[Stored items]
■ ■ ■ ■ ■ ■ ■

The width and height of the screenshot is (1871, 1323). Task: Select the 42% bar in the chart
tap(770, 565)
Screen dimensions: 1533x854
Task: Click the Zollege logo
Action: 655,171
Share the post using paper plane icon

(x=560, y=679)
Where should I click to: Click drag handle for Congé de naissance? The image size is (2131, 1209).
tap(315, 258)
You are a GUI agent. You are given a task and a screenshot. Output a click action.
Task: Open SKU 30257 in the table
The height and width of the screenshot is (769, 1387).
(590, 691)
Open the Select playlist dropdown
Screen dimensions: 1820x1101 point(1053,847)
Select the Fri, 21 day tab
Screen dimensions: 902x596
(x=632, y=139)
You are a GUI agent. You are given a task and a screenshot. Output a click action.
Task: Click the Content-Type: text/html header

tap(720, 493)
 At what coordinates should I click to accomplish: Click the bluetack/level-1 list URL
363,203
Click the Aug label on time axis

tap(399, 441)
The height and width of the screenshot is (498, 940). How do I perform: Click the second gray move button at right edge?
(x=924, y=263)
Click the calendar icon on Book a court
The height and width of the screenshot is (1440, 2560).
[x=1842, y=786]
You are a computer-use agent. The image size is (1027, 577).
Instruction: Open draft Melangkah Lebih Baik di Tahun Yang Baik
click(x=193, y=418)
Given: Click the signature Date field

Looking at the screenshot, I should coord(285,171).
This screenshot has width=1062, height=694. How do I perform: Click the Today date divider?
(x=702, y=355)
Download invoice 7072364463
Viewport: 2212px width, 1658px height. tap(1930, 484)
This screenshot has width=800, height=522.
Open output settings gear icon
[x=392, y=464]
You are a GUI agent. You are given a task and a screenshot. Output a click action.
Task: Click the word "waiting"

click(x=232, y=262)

■ ■ ■ ■ ■ ■ ■

» WHAT IS ASKED
Rewrite the records with "click action" changed to "tap action" wherever it occurs, leaving every other part of each line as it is.

» WRITTEN RESPONSE
The width and height of the screenshot is (1871, 1323). Task: Select the 42% bar in the chart
tap(770, 565)
Screen dimensions: 1533x854
Task: Click the Zollege logo
Action: 655,171
Share the post using paper plane icon

(x=560, y=679)
Where should I click to: Click drag handle for Congé de naissance? The image size is (2131, 1209).
tap(315, 258)
You are a GUI agent. You are given a task and a screenshot. Output a tap action.
Task: Open SKU 30257 in the table
The height and width of the screenshot is (769, 1387).
(590, 691)
Open the Select playlist dropdown
Screen dimensions: 1820x1101 point(1053,847)
Select the Fri, 21 day tab
Screen dimensions: 902x596
(x=632, y=139)
You are a GUI agent. You are given a task and a screenshot. Output a tap action.
Task: Click the Content-Type: text/html header

tap(720, 493)
 At what coordinates should I click to accomplish: Click the bluetack/level-1 list URL
363,203
Click the Aug label on time axis

tap(399, 441)
The height and width of the screenshot is (498, 940). How do I perform: Click the second gray move button at right edge?
(x=924, y=263)
Click the calendar icon on Book a court
The height and width of the screenshot is (1440, 2560).
[x=1842, y=786]
You are a computer-use agent. The image size is (1027, 577).
Instruction: Open draft Melangkah Lebih Baik di Tahun Yang Baik
click(x=193, y=418)
Given: Click the signature Date field

Looking at the screenshot, I should coord(285,171).
This screenshot has width=1062, height=694. How do I perform: Click the Today date divider?
(x=702, y=355)
Download invoice 7072364463
Viewport: 2212px width, 1658px height. tap(1930, 484)
This screenshot has width=800, height=522.
Open output settings gear icon
[x=392, y=464]
You are a GUI agent. You are given a task and a screenshot. Output a tap action.
Task: Click the word "waiting"

click(x=232, y=262)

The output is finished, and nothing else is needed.